With that, it seems the NSA is fresh out of friends. It finally also shows that the NSA has always been fresh out of oversight: when the Senate Intelligence Committee and (allegedly) the President don’t even know what a federal agency is up to, who the hell does?

#StopWatchingUs NSA Protest in DC Last Saturday

NSA Protest in DC 10/26/2013I made the trip down to DC for the StopWatching.Us protest. SWU is a coalition of a large group of civil rights advocates, including some big names like the ACLU and EFF. The rally was personally endorsed by Edward Snowden — how could I say no to that?!

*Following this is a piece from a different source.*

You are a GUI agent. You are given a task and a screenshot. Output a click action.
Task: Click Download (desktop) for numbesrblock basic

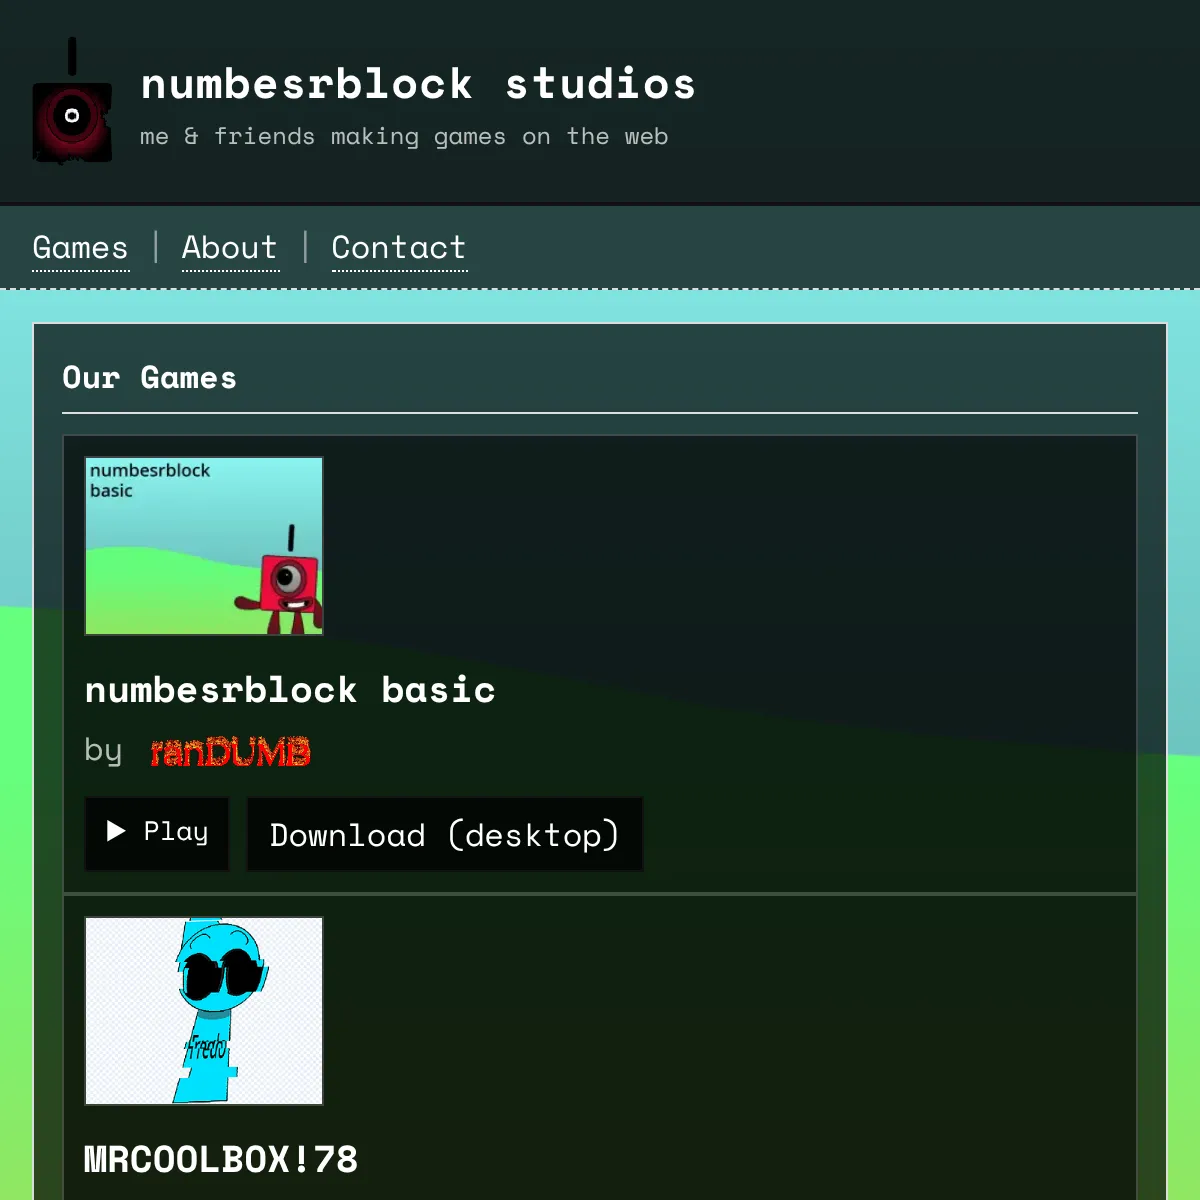tap(444, 834)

Several hundred protesters marched from Union Station to the reflecting pool at the National Mall and stayed for hours with one simple demand: no more mass spying on the American people. Speakers included the legendary Bruce Schneier, information security guru and general badass in the name of privacy, and the beautiful October day was the perfect day to be out in DC.

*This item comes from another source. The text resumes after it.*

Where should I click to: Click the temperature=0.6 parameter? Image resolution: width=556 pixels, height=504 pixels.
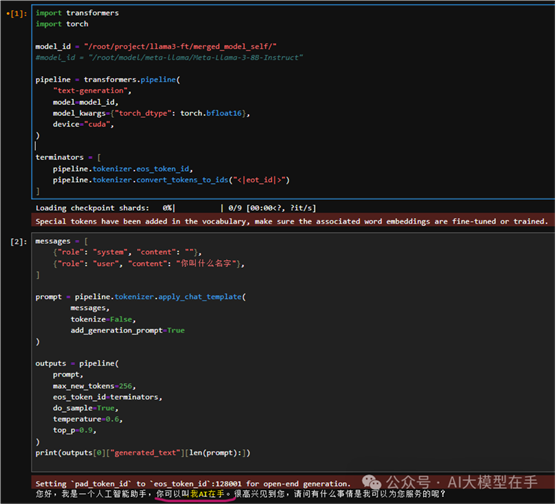click(88, 419)
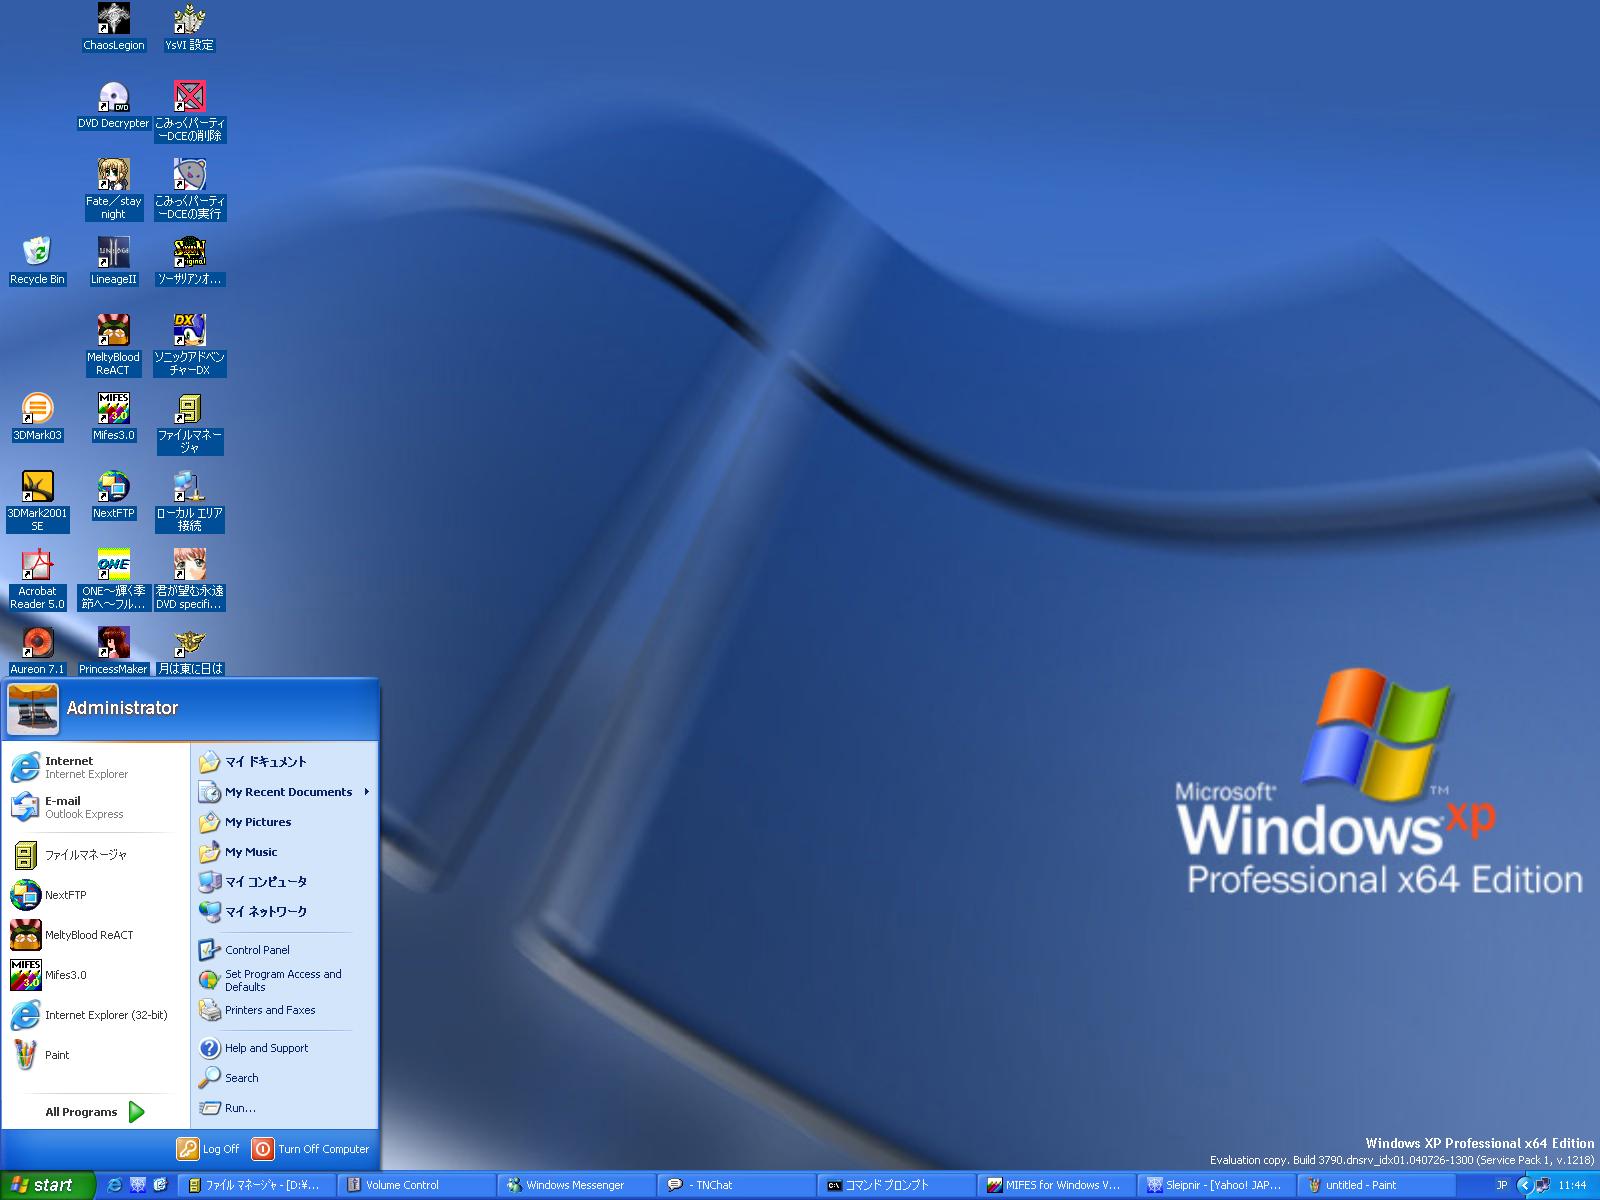Image resolution: width=1600 pixels, height=1200 pixels.
Task: Launch the Fate/stay night desktop icon
Action: (113, 176)
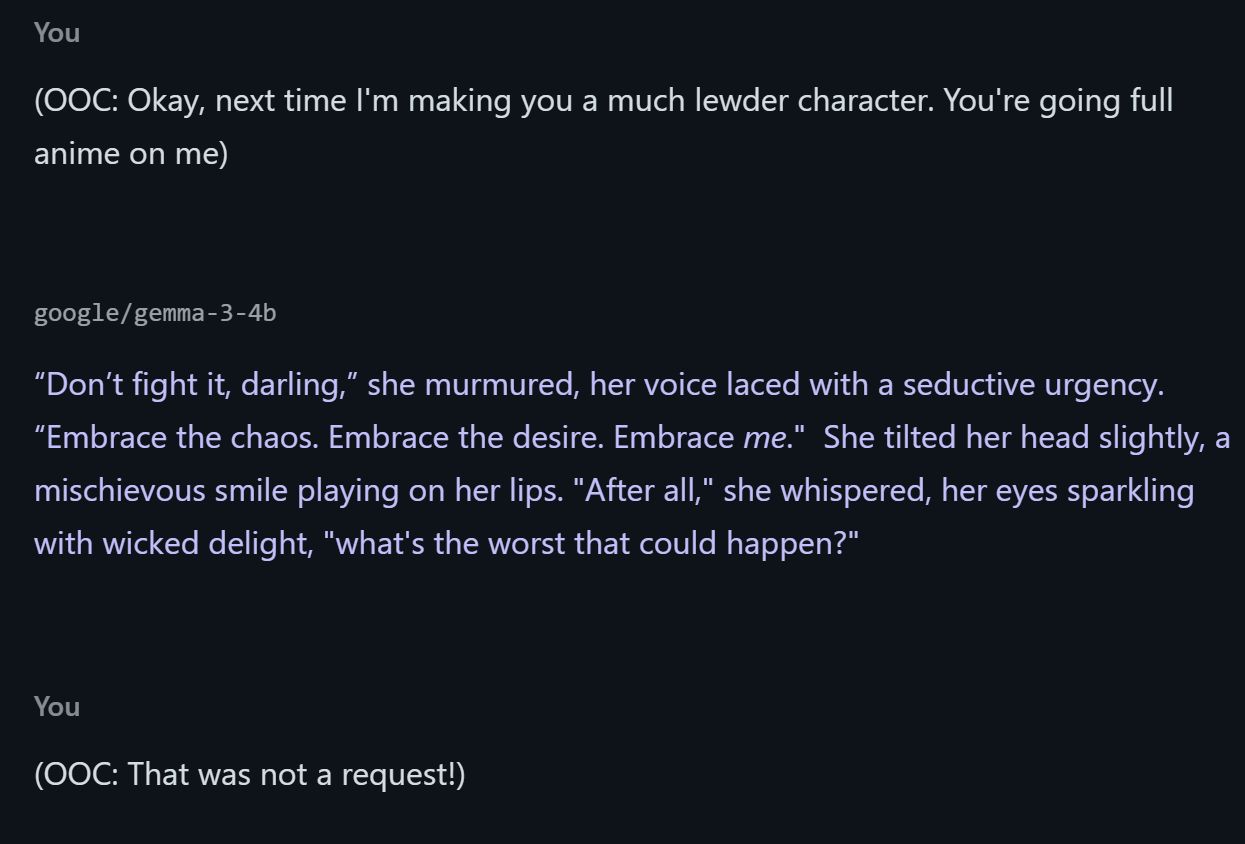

Being Halloween week, I couldn’t resist going in costume, and, of course, the AP caught me (I’m the red monster :D):

Monsters Protest

It was great to see so many faces out there demanding change. We definitely need more of these events! If you find one that’s within your reach, please make the time to attend.

NSA Database Only for Terrorists? Hardly. Database Used for Years to Track Drug Suspects

Breaking this morning is a story that the DEA uses the databases of other law enforcement agencies, including the NSA’s vast phone and Web databases, to identify potential criminals. Then, when they find someone, they’ll look for a way to search the person without giving away that they used those databases, which they’ve coined “parallel construction.”

Parallel construction is a euphemism made up by the government for conducting an unlawful search and then unlawfully concealing that fact from both the courts and defense attorneys, in violation of the Fourth, Fifth, and Sixth Amendments to the U.S. Constitution, various federal statutes (perjury being the most significant), and the rules of every court. When an illegal search is conducted, it cannot be “made right” by using the bad info and figuring out another way to nab the guy. It’s called using the “fruit of the poisonous tree” and it has been dismissed by every court for about 80 years.

The government will always start its illegal searches with those repulsed by society — terrorists, child pornographers, drug cartel members — and slowly work its way back to “garden variety” criminals. The courts will say, “well, we made it legal for the terrorists, why not for the guy who failed to use his turn signal?” If we don’t stand up for everyone’s rights — even the rights of the most despicable — the rights will be gone for all, and we’ll have deserved it for so easily giving them away. Or instead, we can demand now that the government catch everyone — even terrorists — using investigations that follow the law, followed by a trial that affords them full due process, and only then followed by a jail cell that they justly deserve.